Treatment of acute thromosis in APS
- The choice of treatment for acute thrombosis in APS is low molecular weight heparin (LMWH).
- It is overlapped with warfarin for a minimum of 4-5 days.
- It is continued as long as the International normalized ratio (INR) is in the therapeutic range that is 2-3.
Treatment of recurrent thrombosis despite anticoagulation
Management of noncriteria mannifestations
Limited role of alternative therapies
Anticoagulation in pregnancy
- During pregnancy, low molecular weight heparin and low-dose aspirin are used to avoid warfarin's teratogenicity.
- The therapy is initiated at the beginning of pregnancy and continued until the time of delivery.
- Women with recurrent miscarriage are often advised to take low dose aspirin and to start low molecular weight heparin treatment after missing a menstrual cycle.
- For women with previous history of clots, higher dose of low molecular weight heparin is used.
Treatment of refractory cases in pregnancy
- Intravenous immunoglobulin(IgG) and corticosteroids are used for patients with refractory cases in pregnancy.
Platelet inhibition
Aspirin is frequently added to a regimen of chronic anticoagulation, particularly when patients experience recurrent thrombosis despite therapeutic aticoagulation. However data demonstrating additive benefit are lacking.
Immunosuppression
It is not clear that immunosuppression is beneficial, particularly in patients who do not have an underlying autoimmune process. Nevertheless, immunosuppression is often tried in patients who have failed usual anticoagulation. Steroids, for example prednisone 1 mg/kg (or equivalent), has been used with moderate success. Pulse solumedrol IV 1 g/d for 3 days is an alternative regimen. Cyclophosphamide, either oral or pulse IV, has demonstrated modest utility.
Other, more desperate interventions include intravenous immunoglobulin and plasmapheresis.

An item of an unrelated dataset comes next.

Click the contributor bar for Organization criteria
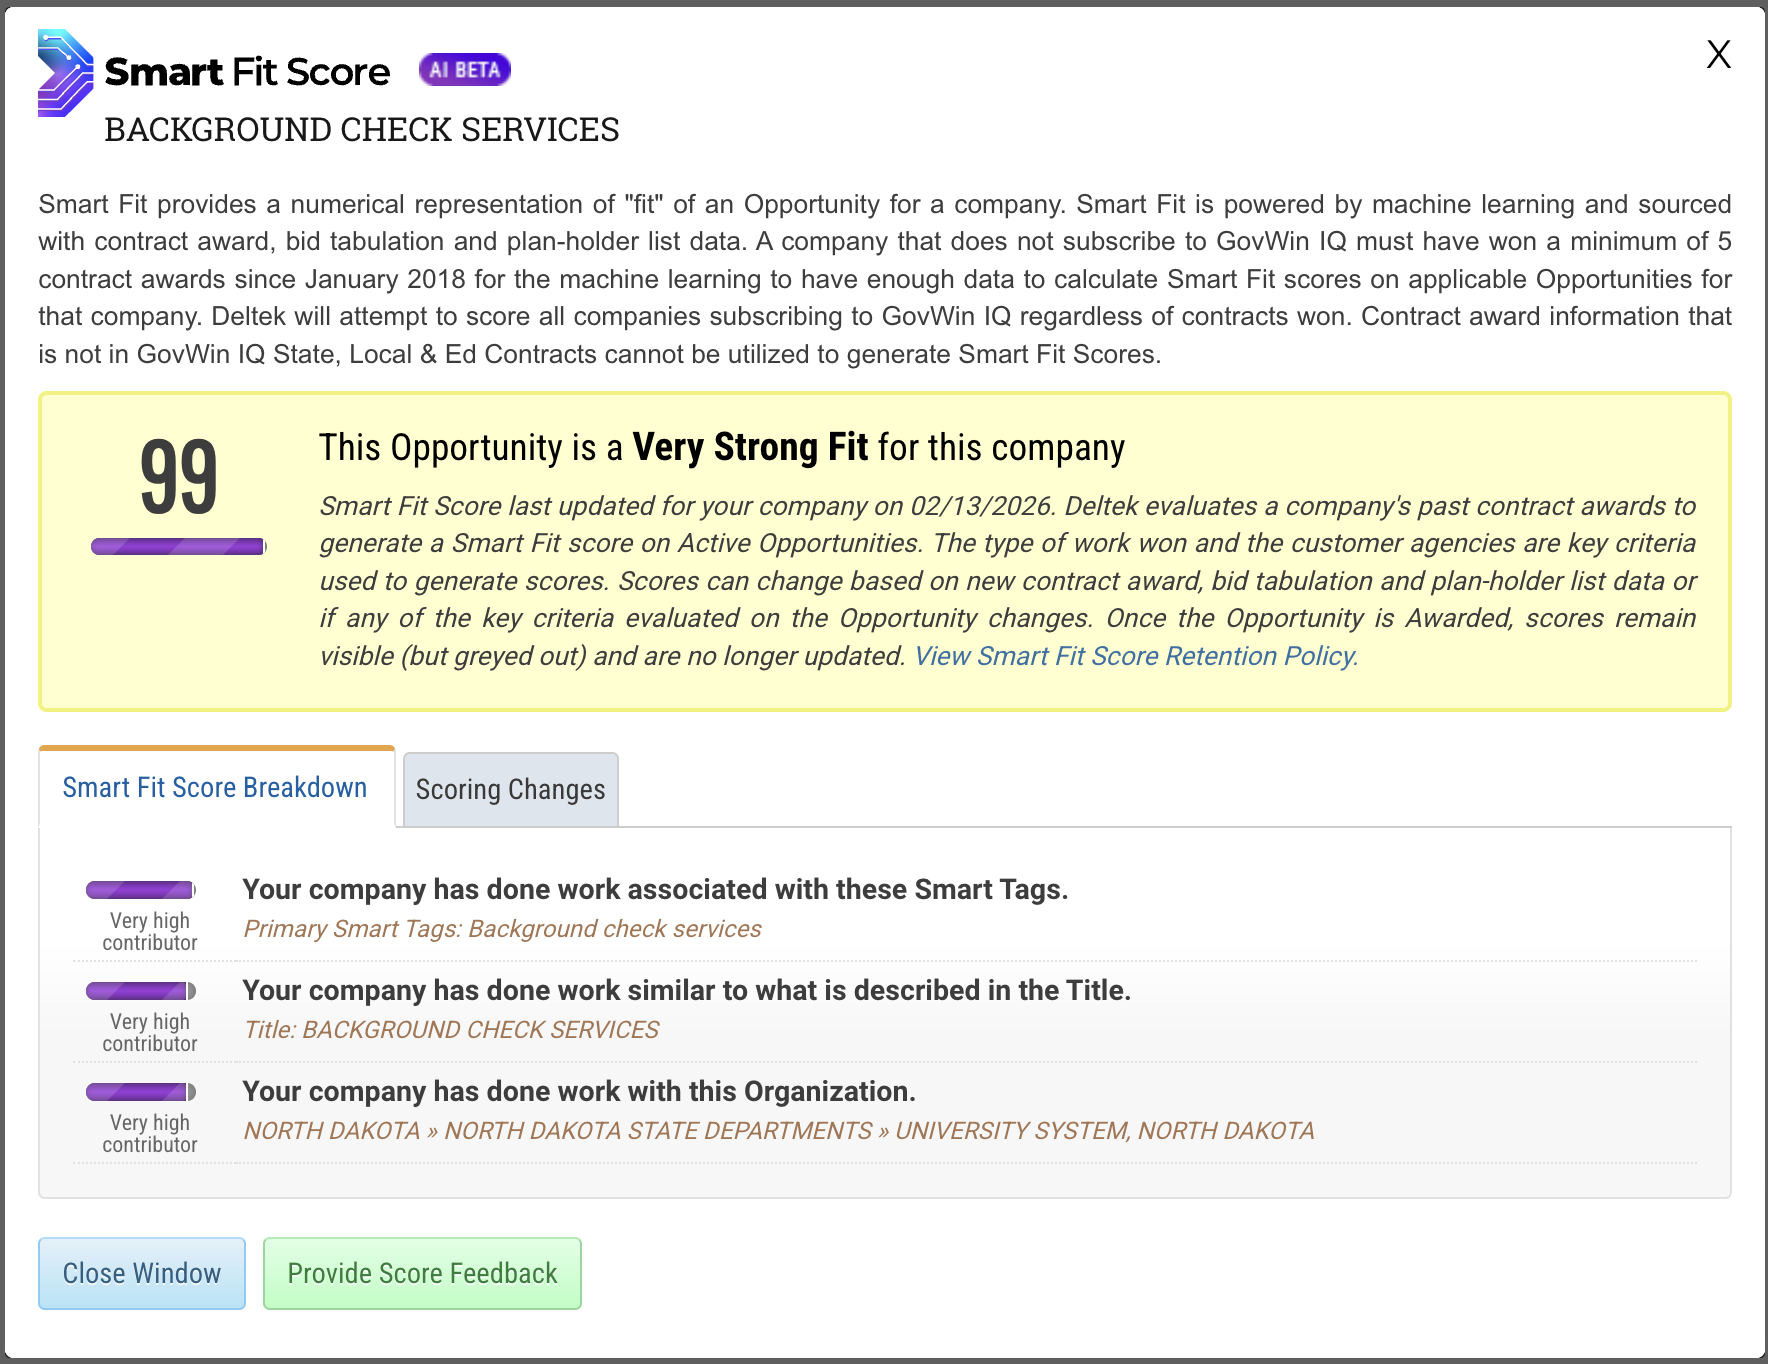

The latter has been shown via case reports to have efficacy in patients who have failed other interventions.
Treatment of catastrophic disease
Optimal treatment has not been clearly defined in this condition. We are limited to data from small case report studies. These patients often display a fulminant course with rapid multiorgan system failure, so multiple interventions are often desperately tried in hopes that the patient might respond to something and survive.